§ **REQUIRED ACTION**
Filter the entries that follow, copying every line in which the word "with" appears.

━━━━━ DATA LISTING

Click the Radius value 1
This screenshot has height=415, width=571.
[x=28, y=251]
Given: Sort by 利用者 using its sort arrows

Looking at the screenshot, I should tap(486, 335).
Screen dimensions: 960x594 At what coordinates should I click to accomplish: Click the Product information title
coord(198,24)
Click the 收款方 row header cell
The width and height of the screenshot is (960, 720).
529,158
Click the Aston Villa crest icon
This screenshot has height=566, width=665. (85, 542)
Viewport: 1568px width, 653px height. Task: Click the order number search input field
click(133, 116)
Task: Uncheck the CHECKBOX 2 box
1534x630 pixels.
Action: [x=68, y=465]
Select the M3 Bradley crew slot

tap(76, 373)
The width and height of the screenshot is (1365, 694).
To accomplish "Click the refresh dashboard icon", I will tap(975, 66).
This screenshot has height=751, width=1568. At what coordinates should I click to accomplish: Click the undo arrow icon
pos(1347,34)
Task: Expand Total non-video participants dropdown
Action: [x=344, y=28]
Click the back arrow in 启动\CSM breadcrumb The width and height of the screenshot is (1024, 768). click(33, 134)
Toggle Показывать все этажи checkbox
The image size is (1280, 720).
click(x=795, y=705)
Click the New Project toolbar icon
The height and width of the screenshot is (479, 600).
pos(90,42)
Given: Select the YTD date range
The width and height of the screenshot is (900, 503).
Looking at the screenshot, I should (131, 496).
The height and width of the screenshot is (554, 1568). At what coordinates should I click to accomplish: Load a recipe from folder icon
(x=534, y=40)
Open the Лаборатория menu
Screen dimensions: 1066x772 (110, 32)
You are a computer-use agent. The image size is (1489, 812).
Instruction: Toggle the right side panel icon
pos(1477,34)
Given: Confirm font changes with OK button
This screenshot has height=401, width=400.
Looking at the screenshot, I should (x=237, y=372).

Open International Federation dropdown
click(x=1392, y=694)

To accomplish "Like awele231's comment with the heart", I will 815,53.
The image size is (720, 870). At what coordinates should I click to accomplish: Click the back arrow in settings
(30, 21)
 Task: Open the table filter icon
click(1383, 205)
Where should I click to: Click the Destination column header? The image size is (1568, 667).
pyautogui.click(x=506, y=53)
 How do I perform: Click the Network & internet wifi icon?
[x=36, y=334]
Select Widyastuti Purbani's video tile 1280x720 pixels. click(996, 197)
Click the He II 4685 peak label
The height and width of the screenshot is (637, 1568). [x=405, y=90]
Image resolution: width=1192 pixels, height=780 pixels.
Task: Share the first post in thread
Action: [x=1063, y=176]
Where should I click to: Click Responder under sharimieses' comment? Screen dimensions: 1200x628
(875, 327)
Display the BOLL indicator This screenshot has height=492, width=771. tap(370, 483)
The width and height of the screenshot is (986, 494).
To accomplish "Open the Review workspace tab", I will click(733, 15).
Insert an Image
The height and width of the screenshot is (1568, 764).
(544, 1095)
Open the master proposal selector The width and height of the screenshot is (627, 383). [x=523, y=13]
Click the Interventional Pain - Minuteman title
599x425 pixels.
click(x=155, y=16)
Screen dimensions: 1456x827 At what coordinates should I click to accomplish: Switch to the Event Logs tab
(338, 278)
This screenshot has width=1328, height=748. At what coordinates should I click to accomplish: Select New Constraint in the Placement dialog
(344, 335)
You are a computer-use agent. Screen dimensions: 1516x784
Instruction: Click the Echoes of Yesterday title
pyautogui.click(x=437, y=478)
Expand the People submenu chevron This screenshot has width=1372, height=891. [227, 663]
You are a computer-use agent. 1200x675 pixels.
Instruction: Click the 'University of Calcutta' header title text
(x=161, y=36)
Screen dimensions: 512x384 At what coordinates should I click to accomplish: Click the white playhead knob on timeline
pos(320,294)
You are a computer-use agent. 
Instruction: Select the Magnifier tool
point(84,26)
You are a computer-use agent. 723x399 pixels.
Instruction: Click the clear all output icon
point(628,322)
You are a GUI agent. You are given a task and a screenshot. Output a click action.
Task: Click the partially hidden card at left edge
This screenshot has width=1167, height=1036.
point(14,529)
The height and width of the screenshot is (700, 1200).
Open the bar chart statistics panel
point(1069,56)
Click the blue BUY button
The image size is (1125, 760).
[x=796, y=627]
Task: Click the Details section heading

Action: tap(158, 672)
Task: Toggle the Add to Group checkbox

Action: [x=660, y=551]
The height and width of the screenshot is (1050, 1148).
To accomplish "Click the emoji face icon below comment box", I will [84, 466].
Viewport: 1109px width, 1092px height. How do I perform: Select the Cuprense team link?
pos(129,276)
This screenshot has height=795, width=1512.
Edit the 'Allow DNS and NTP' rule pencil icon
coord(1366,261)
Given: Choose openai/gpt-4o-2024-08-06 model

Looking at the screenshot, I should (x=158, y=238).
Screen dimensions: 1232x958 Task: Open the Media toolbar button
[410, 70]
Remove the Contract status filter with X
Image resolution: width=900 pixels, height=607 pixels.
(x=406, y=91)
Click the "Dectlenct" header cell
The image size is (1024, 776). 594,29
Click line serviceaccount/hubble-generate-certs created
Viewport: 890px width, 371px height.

━━━━━━━━━━

§ **EXERCISE OUTPUT**
Given: Confirm font changes with OK button
To accomplish "Like awele231's comment with the heart", I will 815,53.
Remove the Contract status filter with X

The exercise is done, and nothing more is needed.